#### [Work request]
Answer these questions using the discussion about police officers' conduct.
1. Who was sitting in the passenger seat?
2. How old is the police officer whose mother comments in the discussion?
3. What duty was the officer on who yelled in a driver's face?

#### [Exercise passage]
I wondered if he would've done the same thing to my husband. I doubt it. Anyway, it upset me so much, the tears started flowing after we drove away. (I've been under a lot of stress lately, I think it was kind of like the straw that broke the camel's back.)

I told my daughter, who was in the passenger seat, to use it as a lesson about watching how you talk to people; to strive to treat everyone like it could be your own family member. (Maybe he talks this way to his family member, idk. :p But not very nice, regardless!)
Sorry this happened however as a mother of a 22 year old female police officer this hits home. Police have a hard job. They put themselves in harms way every single day they show up to work. Do you realize, if every single police officer talked in a calm, quiet manner no one would take them seriously. They need to be in control. I respect each and every one of them and thank all of them for protecting us each and every day.
 
For me it was yesterday. A police officer on traffic duty stuck his head practically in my window and yelled right in my face. He asked very sarcastically why I'd done something...
Absolutely inappropriate and unprofessional. I would report that, and I am a great supporter of good police officers. Good police officers do not lack control or professionalism.

#### [Dataset excerpts]
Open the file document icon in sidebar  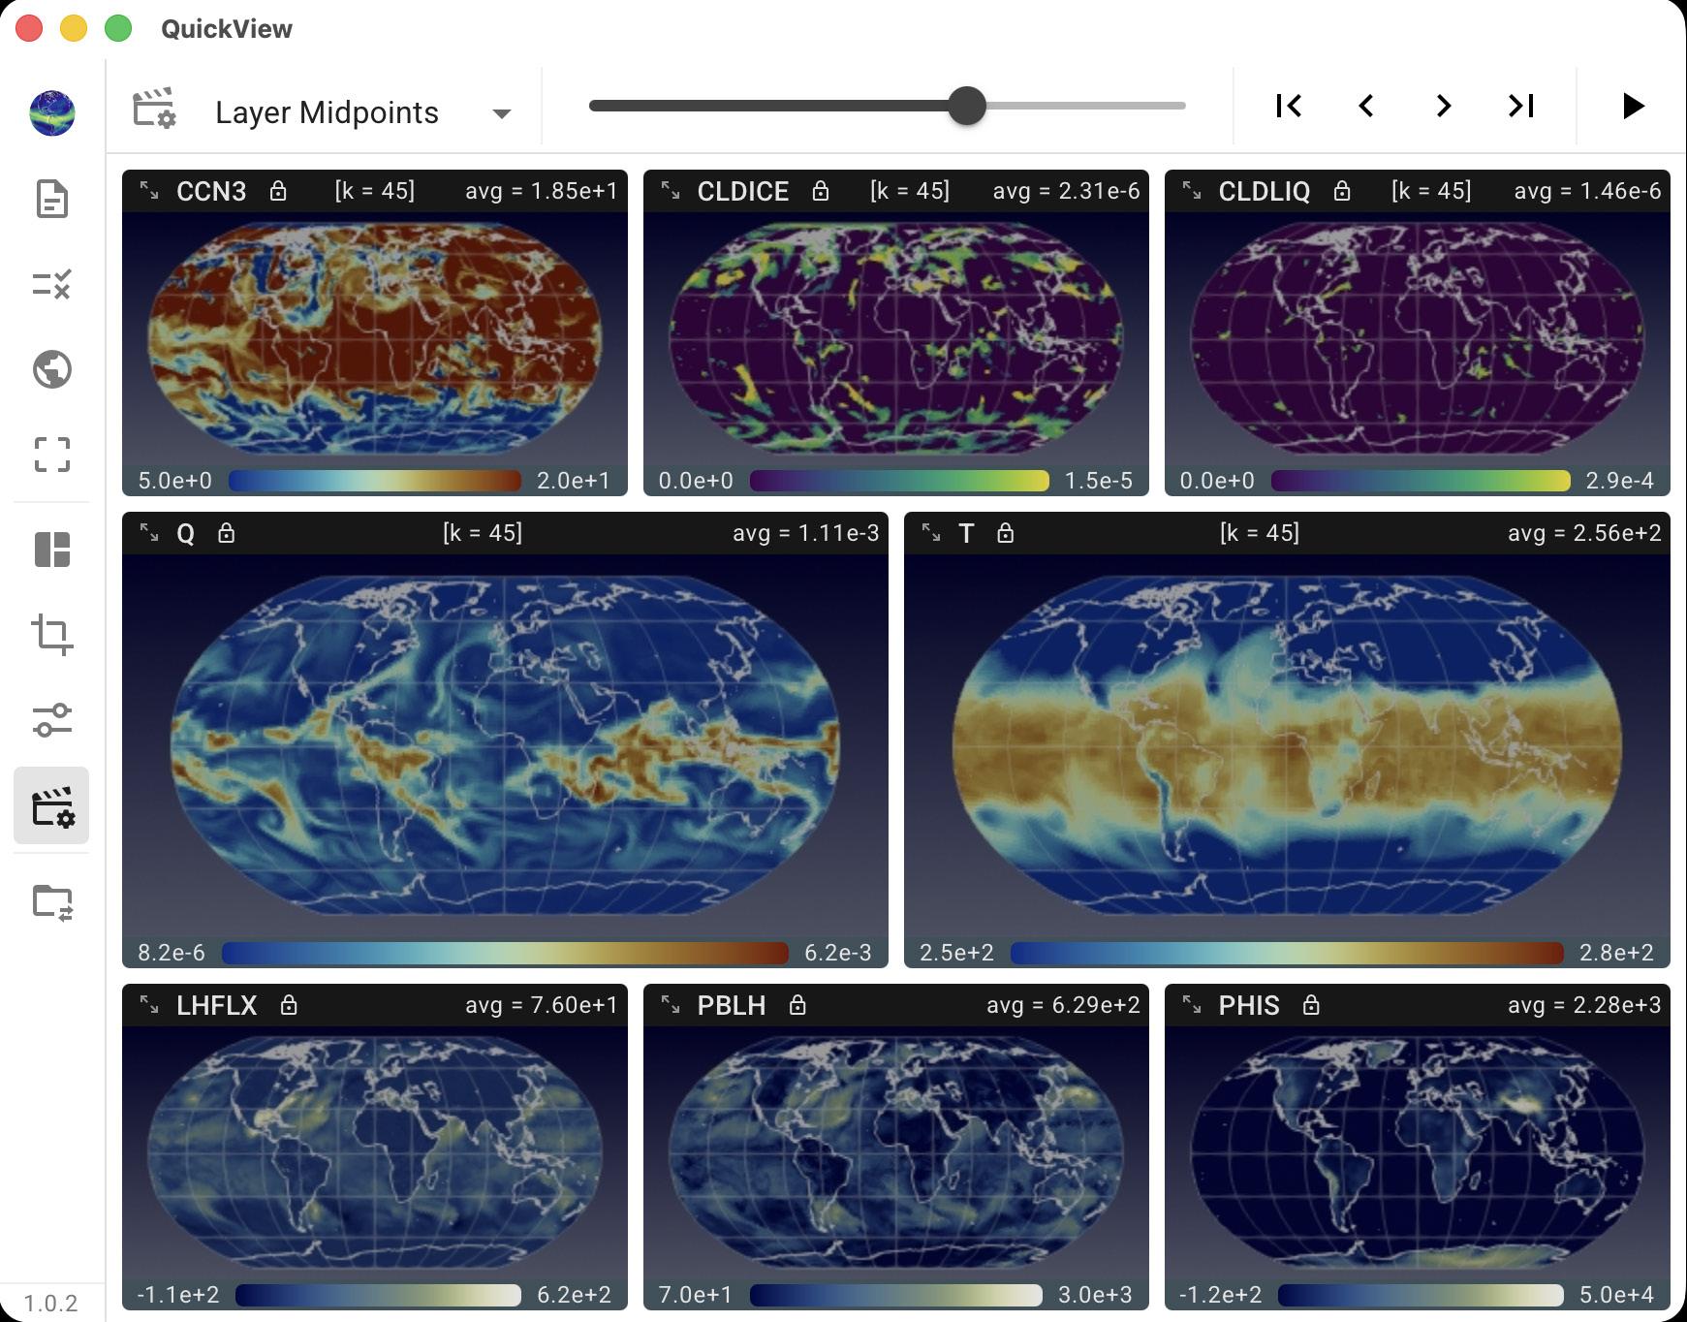tap(52, 200)
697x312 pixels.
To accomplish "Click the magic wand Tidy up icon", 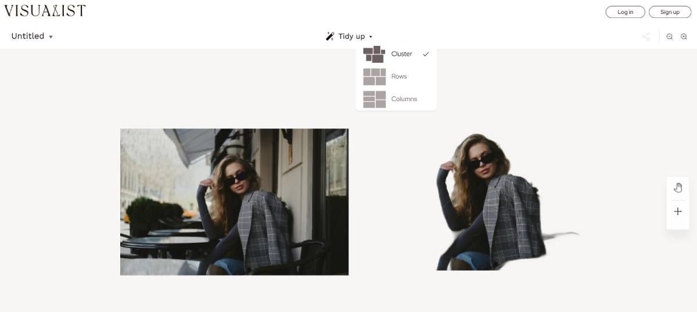I will (x=330, y=36).
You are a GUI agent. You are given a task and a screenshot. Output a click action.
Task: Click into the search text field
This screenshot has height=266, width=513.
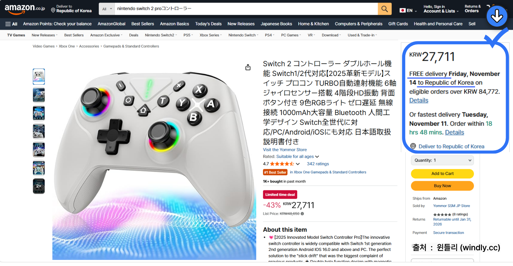pos(246,9)
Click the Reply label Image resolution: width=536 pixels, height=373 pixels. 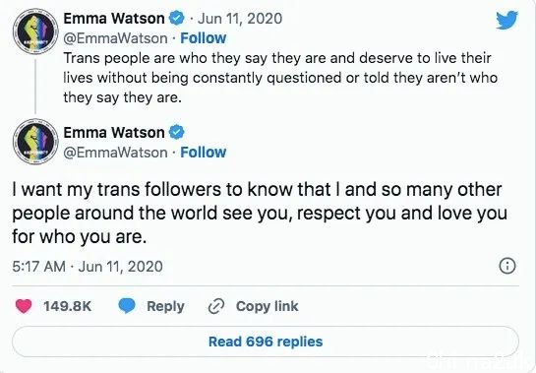pyautogui.click(x=165, y=306)
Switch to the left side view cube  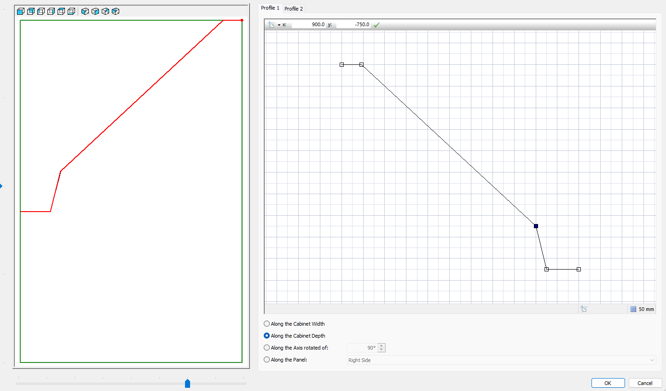coord(41,12)
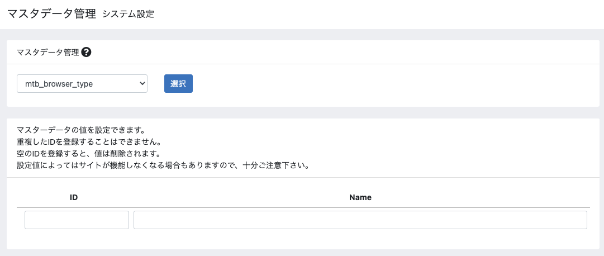
Task: Click the ID column header
Action: point(74,197)
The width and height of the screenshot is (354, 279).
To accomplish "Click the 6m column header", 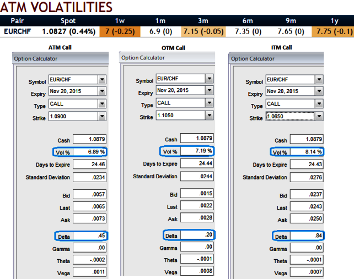I will pyautogui.click(x=248, y=21).
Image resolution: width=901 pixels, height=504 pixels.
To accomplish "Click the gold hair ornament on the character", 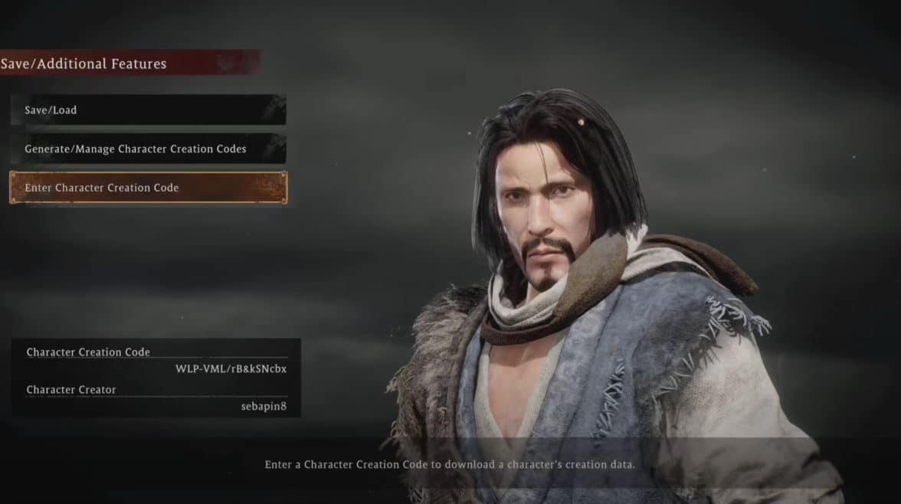I will [x=581, y=123].
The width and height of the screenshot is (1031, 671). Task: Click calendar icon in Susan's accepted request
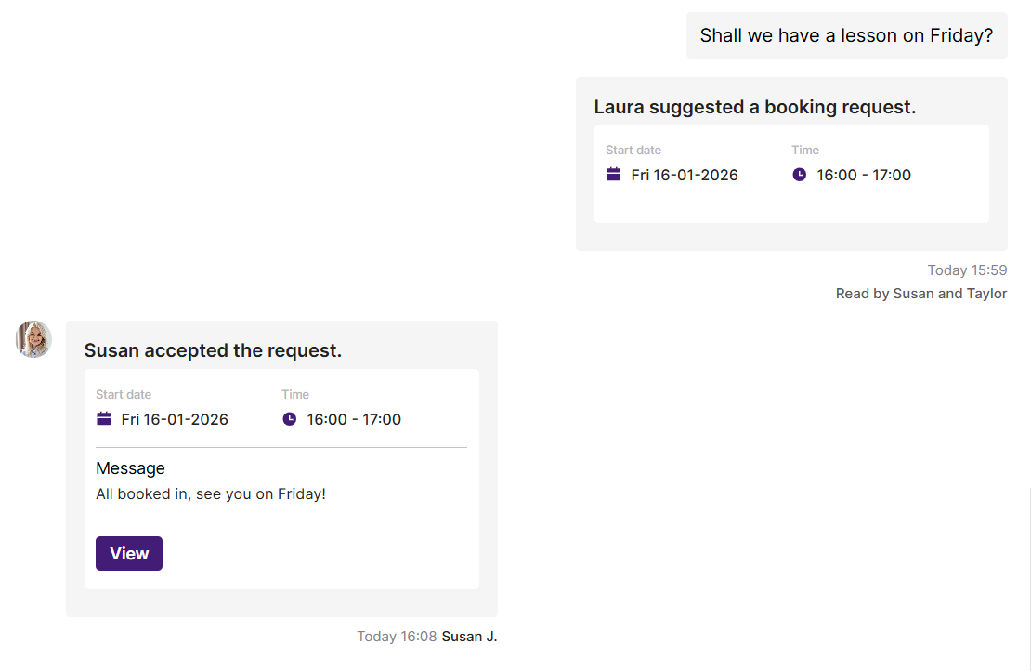[x=104, y=418]
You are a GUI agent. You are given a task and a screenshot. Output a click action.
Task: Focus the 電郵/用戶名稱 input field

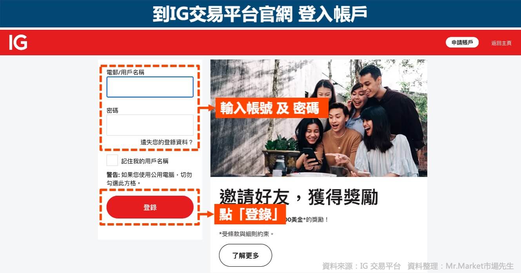150,87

#### [Result of this task]
1. The writer's daughter.
2. She is 22 years old.
3. Traffic duty.